Ein Rotmilan kreist über einem Windrad. Energieforscher wollen verhindern, dass die Vögel von Rotoren getötet werden, doch einem Naturschutzverein reicht das nicht. Foto: Imago/Birgit Seifert Foto:  

Ein öffentlich gefördertes Projekt auf der Ostalb soll Windenergie und Artenschutz in Einklang bringen. Warum ein Naturschutzverein aus Rheinland-Pfalz trotzdem dagegen Sturm läuft.

Stuttgart - Ausgerechnet im seit 2011 grün geführten Baden-Württemberg stockt der Ausbau der Windenergie.
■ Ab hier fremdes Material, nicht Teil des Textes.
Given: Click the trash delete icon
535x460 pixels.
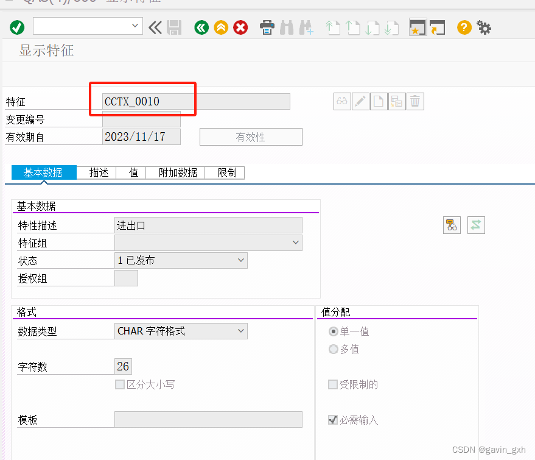Looking at the screenshot, I should 415,101.
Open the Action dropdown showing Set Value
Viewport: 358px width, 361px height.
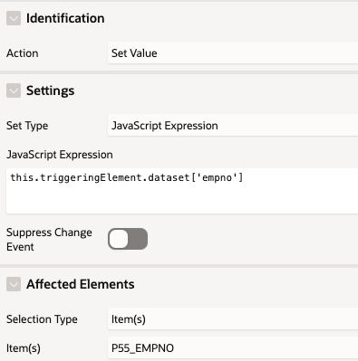pos(233,53)
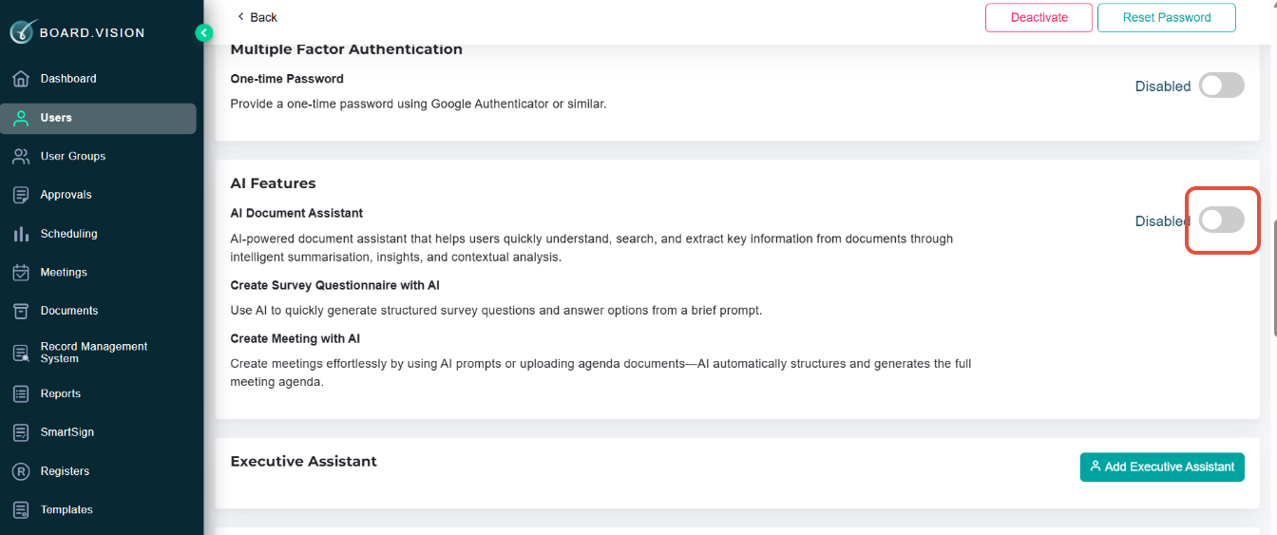Open Templates in the sidebar menu

[x=67, y=509]
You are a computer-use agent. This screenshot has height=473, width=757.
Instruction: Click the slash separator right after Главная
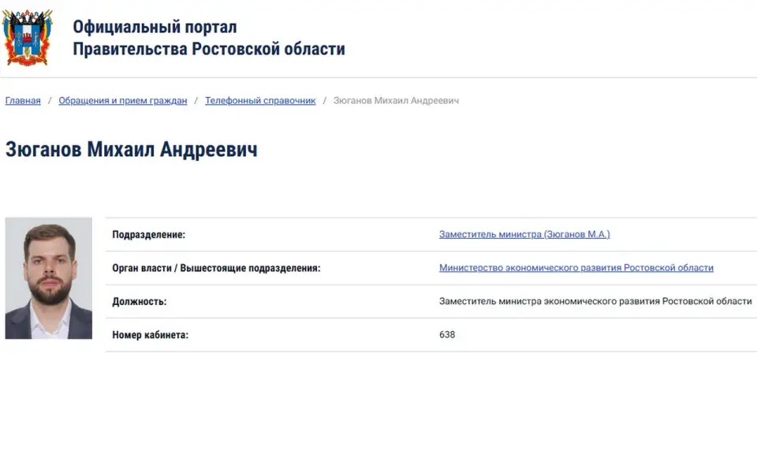50,100
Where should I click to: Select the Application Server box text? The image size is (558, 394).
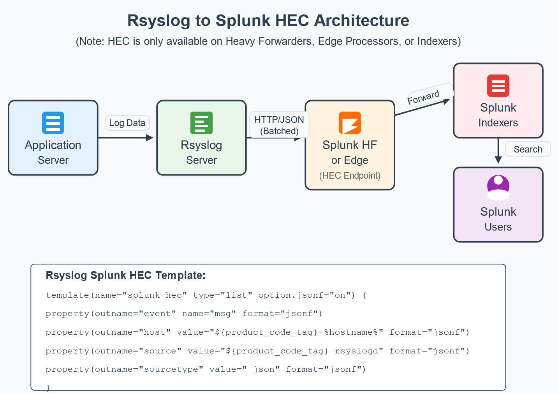tap(53, 153)
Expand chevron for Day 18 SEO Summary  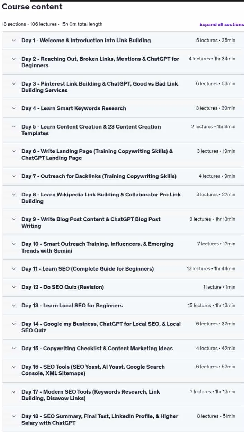14,416
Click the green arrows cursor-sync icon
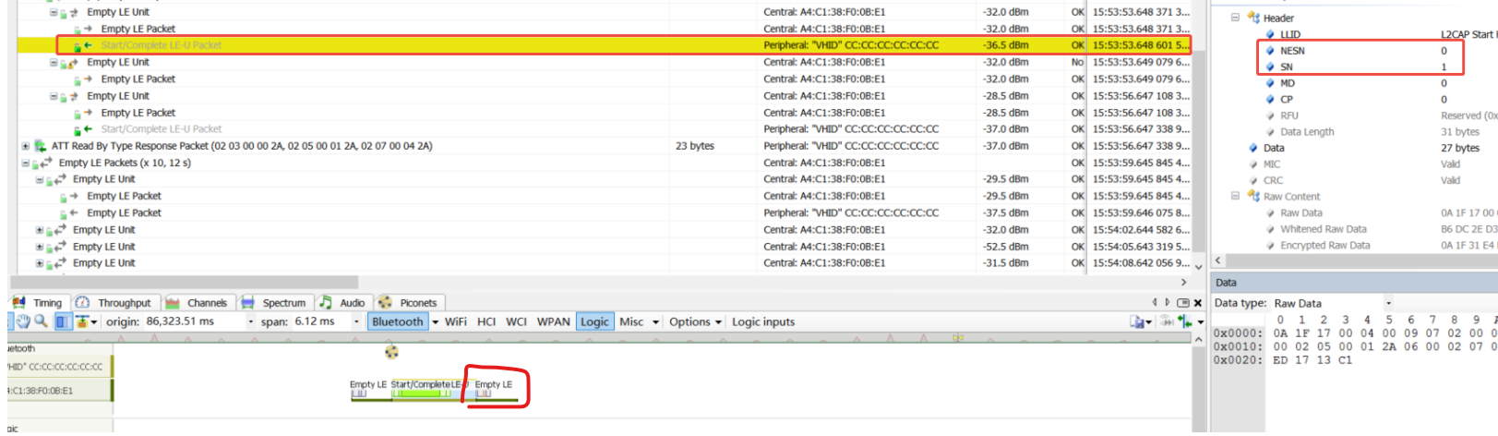Screen dimensions: 1498x436 (x=1184, y=321)
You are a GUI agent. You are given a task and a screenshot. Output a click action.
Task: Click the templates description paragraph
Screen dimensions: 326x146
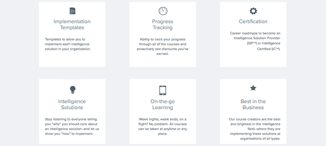68,44
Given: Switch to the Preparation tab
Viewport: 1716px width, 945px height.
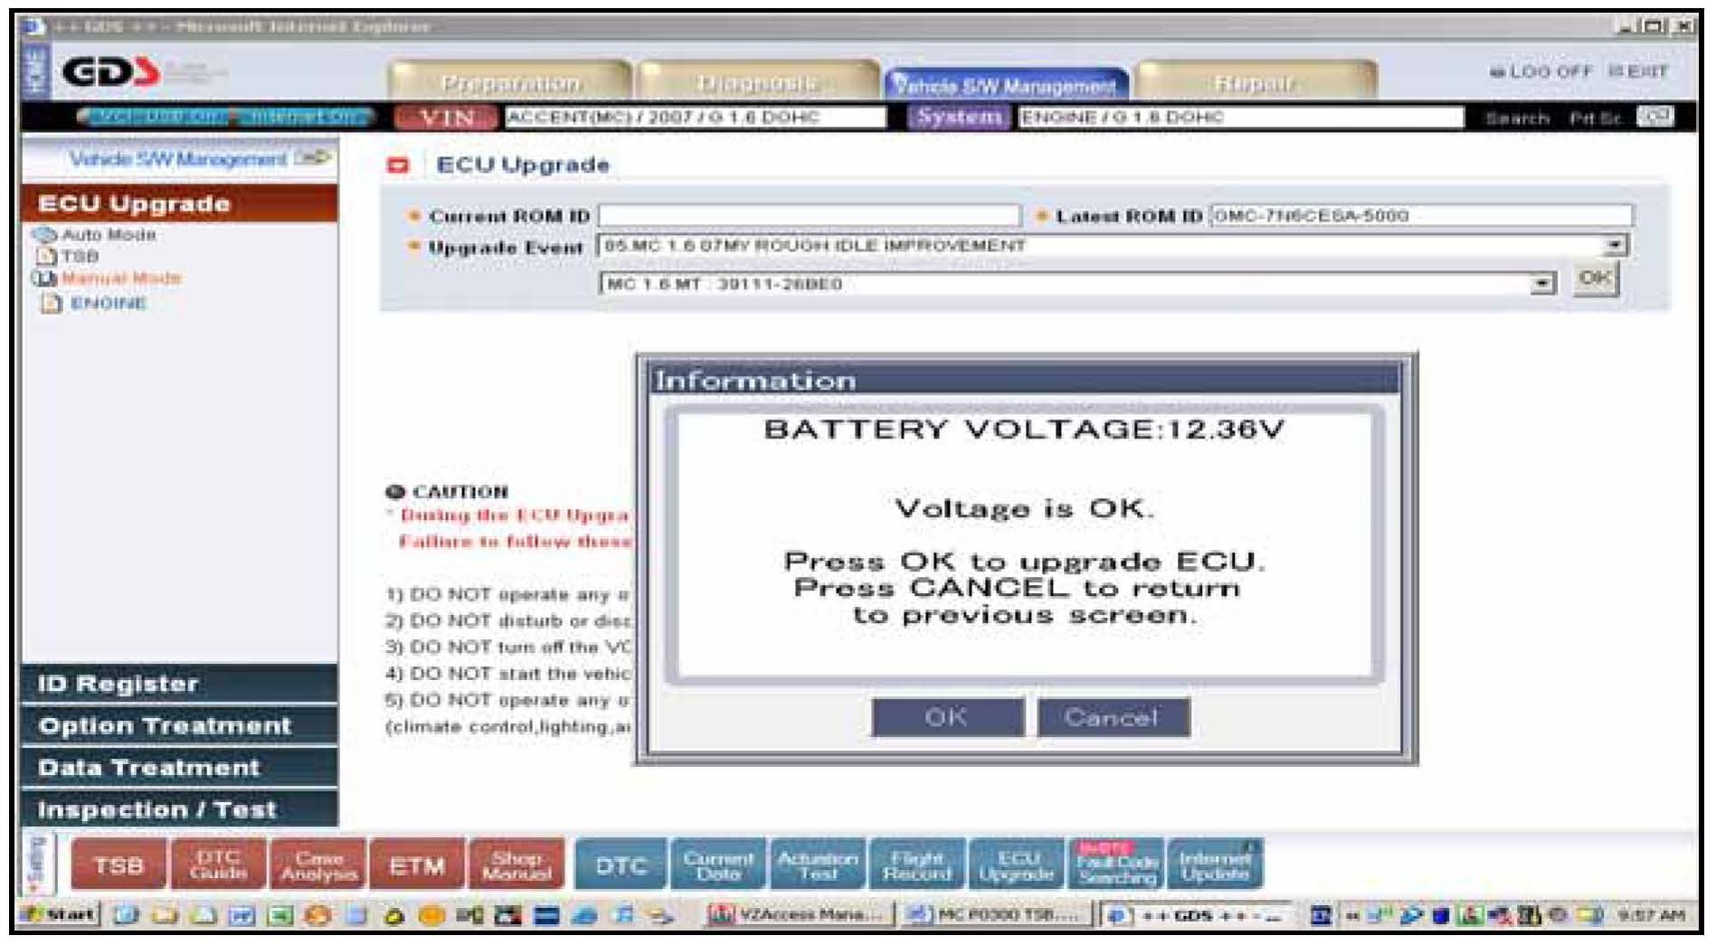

Die Landesregierung will zwar nun kräftig ausbauen. Die Voraussetzungen aber dürften schwierig bleiben. Vor allem aus zwei Gründen: der topografischen Lage weiter Teile des Landes einerseits und dem Vorkommen geschützter Tierarten andererseits, besonders des Rotmilans. Weil die Errichtung von Windparks in bergigen Regionen schwieriger und Genehmigungen komplizierter sind, wo Windräder seltene Tiere töten könnten, weichen Projektgesellschaften oft in die nördlichen, flacher gelegenen Bundesländer aus. Standorte in Baden-Württemberg sind für die Windkraft größtenteils schlicht zu teuer.